Personal Training in Pearland and Houston

Starting the Fitness Crush Challenge I knew that I wanted to try increasing training frequency as a way to illicit body composition improvements/weight loss. Granted, I knew that along the way I would need to make modifications to food intake and add extra physical exercise (i.e. cardio). But my intention was to reap the most that I could simply from being more active.

Please note that my initial diet setup was a pretty good reduction initially from what I had previously been eating prior to beginning the challenge.

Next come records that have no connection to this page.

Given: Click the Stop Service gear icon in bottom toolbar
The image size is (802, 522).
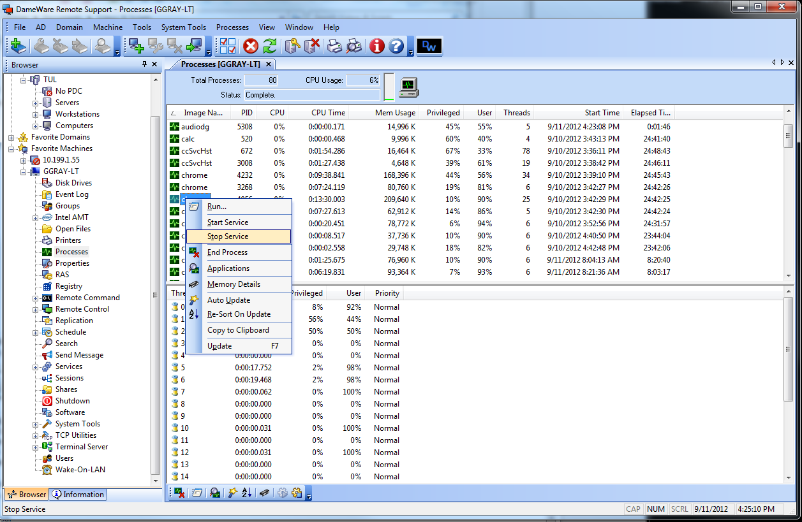Looking at the screenshot, I should click(297, 493).
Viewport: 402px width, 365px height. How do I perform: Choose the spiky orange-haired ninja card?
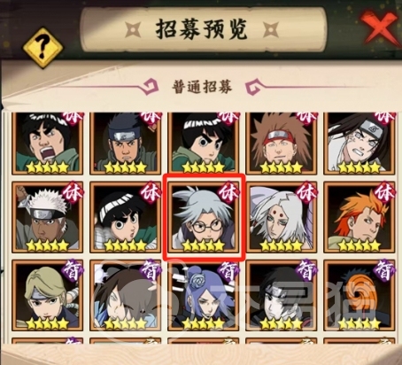pyautogui.click(x=359, y=217)
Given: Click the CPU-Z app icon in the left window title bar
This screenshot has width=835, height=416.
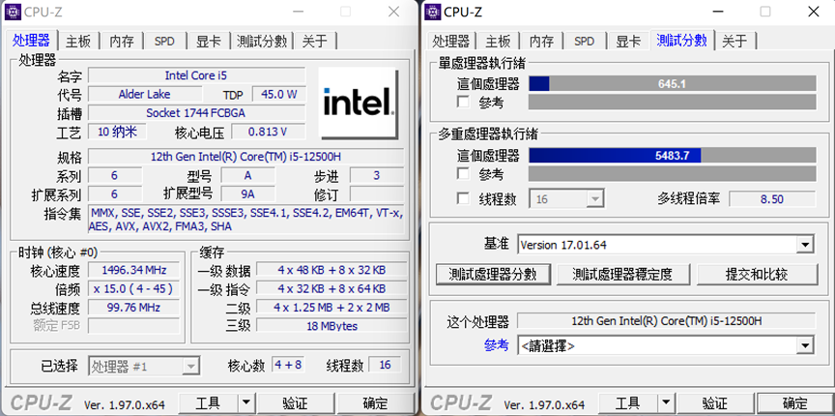Looking at the screenshot, I should [x=13, y=12].
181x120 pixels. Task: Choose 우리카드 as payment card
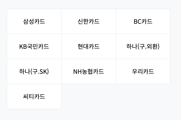(143, 72)
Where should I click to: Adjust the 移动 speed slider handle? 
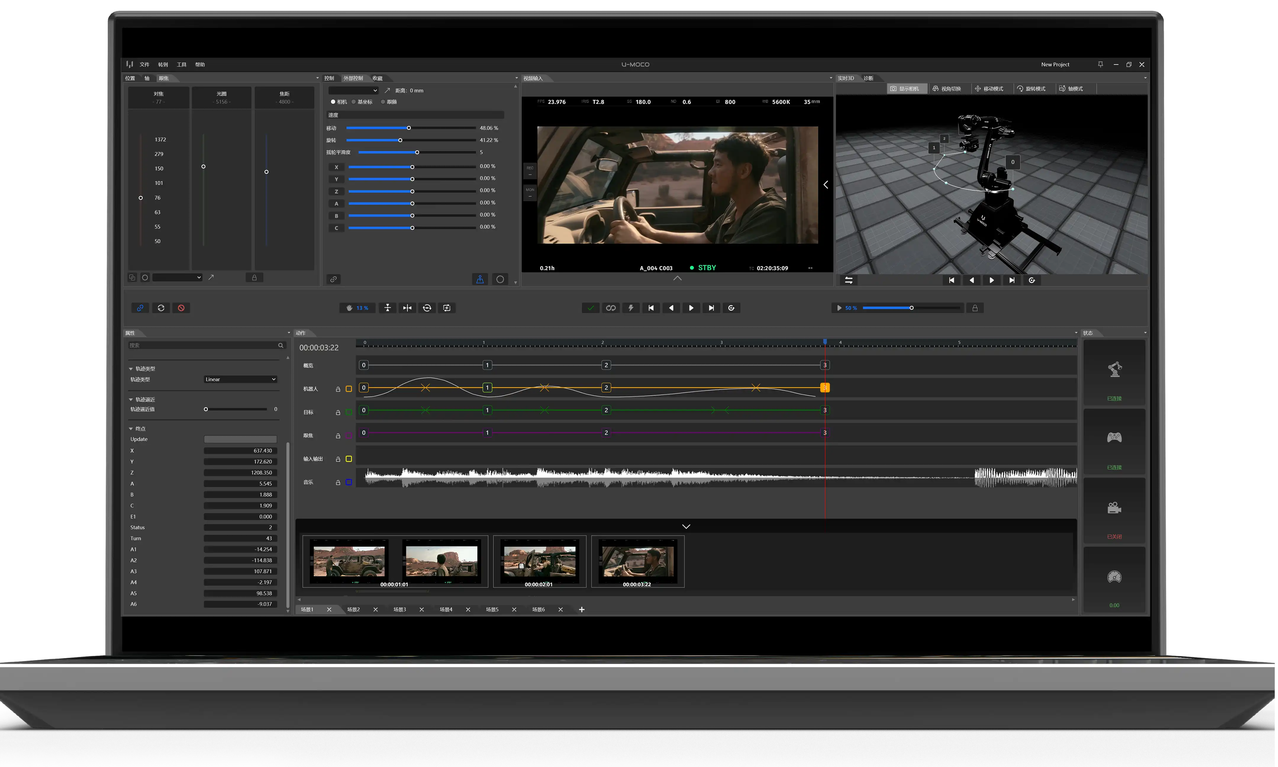[409, 128]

Starting Weight: 227.5 lbs.
Total Weight to Lose: 8 lbs.
Training Frequency: 5-6 days/week
Cardio: 20 mins 5x per week moderate intensity

Meal 1

  • 56 Whey Protein Isolate
  • ¼ cup oats
  • 1 cup frozen berries
  • 2 tbsp. all-natural nut butter

Meal 2

  • ½ cup Kodiak Power Cakes
  • 3 whole eggs w/ 1 cup egg whites
  • 2 cups raw Organic spinach
  • ½ tbsp. Macadamia Nut Oil
  • ½ tbsp. Texas honey

Meal 3

  • 56 Whey Protein Isolate
  • 2 tbsp. all-natural nut butter
  • 1 tsp. Macadamia Nut Oil

Meal 4

  • 8 oz. chicken, fish, or turkey
  • ¾ cup white or brown rice
  • 1 cup vegetables
  • 1/3 cup raw mixed nuts

Note – on training days, substitute for the following:

Pre-Workout:
– 30g Whey Protein Isolate
– ¼ cup cream of rice

– 1 tbsp. all-natural nut butter

Intra-Workout:
– 20g carbs
– Amino Acids

Post-Workout
– 30g Whey Protein Isolate
– 1 scoop Carbolyze (powdered carbohydrate supplement)

Meal 5
– Same as Meal 4

Meal 6

  • 8 oz. Wild-Caught Salmon or lean beef
  • 2 cups vegetables
  • 2 tbsp. olive oil

Now, one thing to mention is that this base diet setup only served as a guideline. I changed food choices throughout so long as I kept the macronutrient profile matching. I would substitute whole food protein sources often, as well as fat sources. As an example, with my ‘breakfast’ meal I started doing a single piece of chicken apple sausage in place of two whole eggs.

These first couple weeks were more or less a trial run of sorts, as I wanted to work on consistency and allow my body time to adjust. I was certainly not perfect on cardio exercise the first couple weeks, but kept to all of my scheduled weight training workouts 5-6 days/week. I also had a lot going on the second weekend, as it was my cousin’s wedding.